Enquanto os deputados distritais ouviam discursos dos candidatos a governador do Distrito Federal, um grupo de manifestantes tentou invadir o prédio da Camara Legislativa. Houve confronto com a Polícia Militar. Dois policiais e pelo menos dois manifestantes saíram feridos.

Rodrigo Rangel / BRASÍLIA, O Estado de S.Paulo

18 de abril de 2010 | 00h00

Detido, o estudante universitário Solon Nicola Carvalho, 19 anos, teve de ser levado para o hospital com suspeita de traumatismo craniano. Um segundo estudante também foi preso. No fim da tarde, Solon Carvalho fez uma tomografia, mas não foi detectado nenhum ferimento grave. Ele foi medicado e depois encaminhado para a delegacia.

Cerca de 150 estudantes e funcionários públicos participavam da manifestação em frente à Câmara. Portando bandeiras e vestindo camisas de partidos como PSTU, PT e PSOL, eles gritavam palavras de ordem contra a eleição indireta para escolher o governador. Os líderes do grupo eram os mesmos do movimento "Fora Arruda", que realizaram protestos contra o ex-governador José Roberto Arruda.

"Nós somos contra essa eleição e defendemos intervenção federal no Distrito Federal", disse um dos organizadores do protesto, Sérgio Alexandre Rodrigues. "Não reconheço essa eleição, aí dentro só tem ladrão", repetiam os manifestantes, seguindo refrão cantado ao megafone. "Governo ladrão, intervenção é a solução", dizia uma das faixas fincadas no gramado em frente à Câmara. A placa que identifica o prédio ganhou um banho de tinta branca e onde antes se lia Câmara Legislativa, ontem havia a inscrição "Câmara da Mentira".

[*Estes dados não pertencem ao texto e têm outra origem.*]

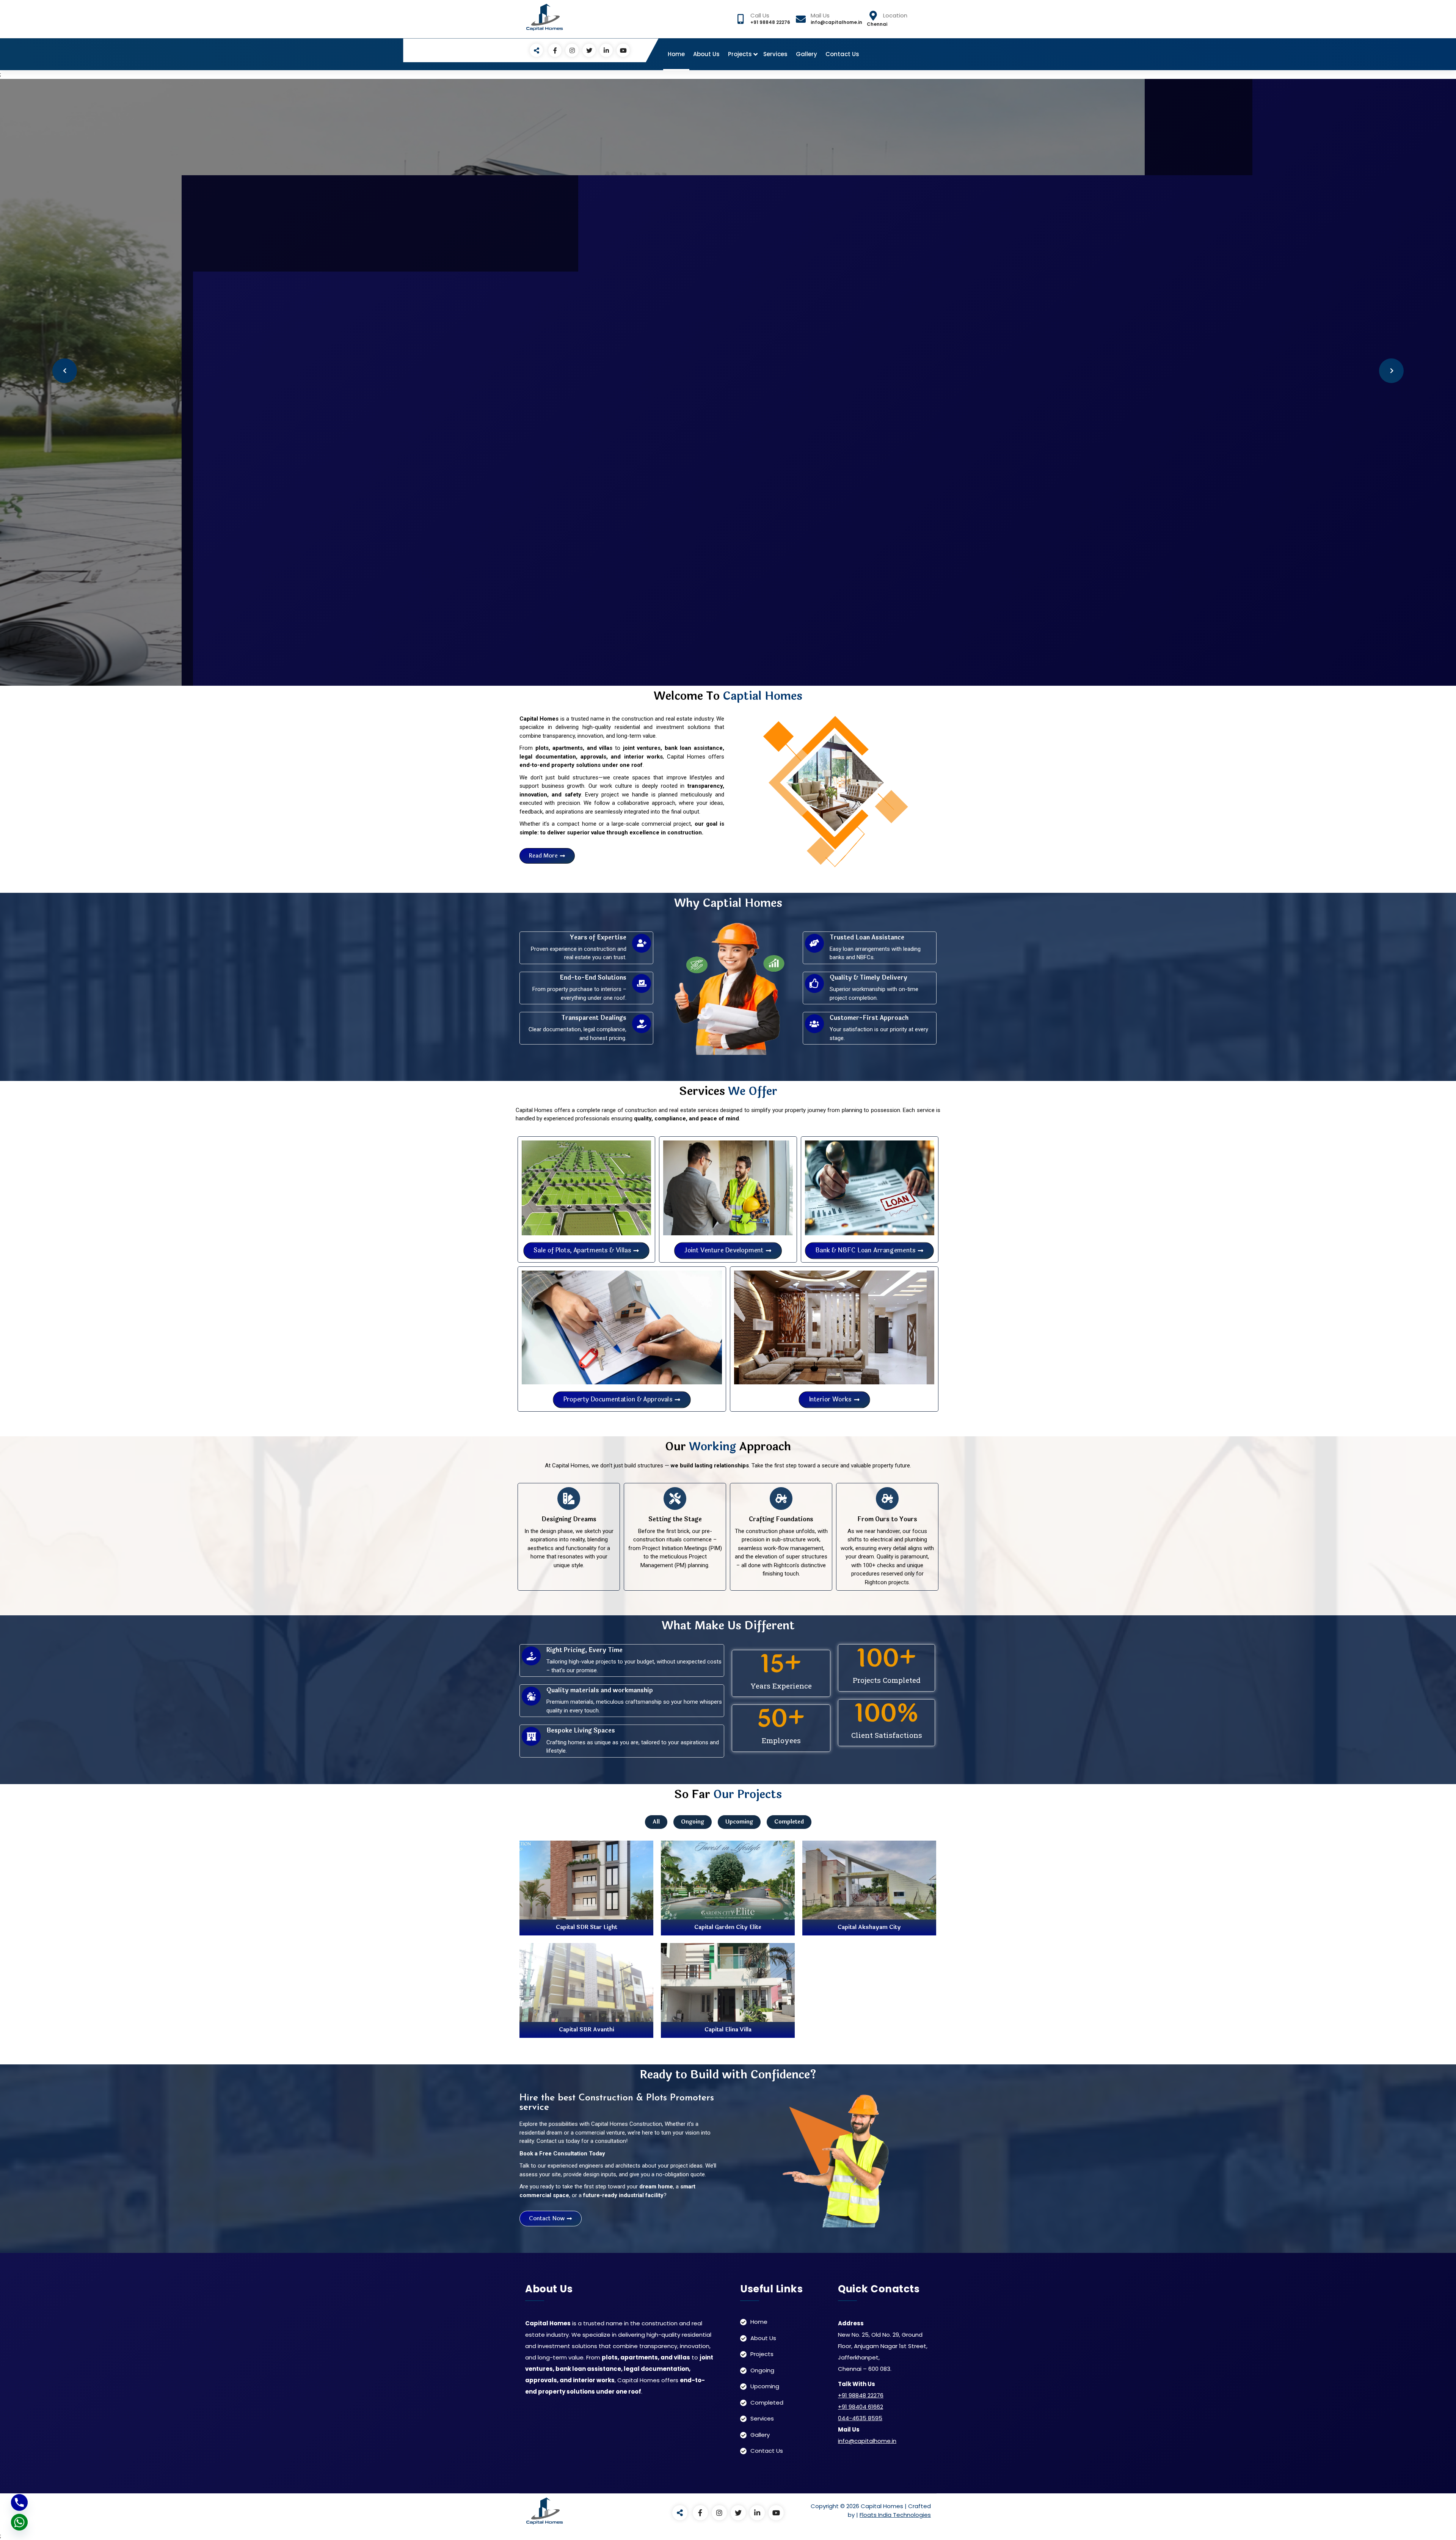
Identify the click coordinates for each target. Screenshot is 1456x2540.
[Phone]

Reação. O confronto com a PM ocorreu quando um grupo de estudantes tentou entrar à força no prédio, no meio da tarde. Os policiais usaram escudos e cassetetes para conter os manifestantes. O comandante da operação, coronel José Silva Filho, negou que a polícia tenha se excedido. "Houve uma tentativa de invasão e nós tentamos coibir", disse. A PM afirmou ter apreendido com os manifestantes estilingues, bolas de gude e três coquetéis molotov. Um dos policiais, atingido por uma bola de gude atirada pelos manifestantes, foi retirado do local com a farda manchada de sangue. A PM destacou um efetivo de 250 homens para fazer a segurança do prédio.

Logo após o anúncio da inesperada eleição de Rogério Rosso para o mandato-tampão de governador do DF, os poucos manifestantes que ainda restavam na Câmara voltaram a entoar gritos de ordem. "Não legitimo essa eleição, essa casa é uma corja de ladrão", cantavam.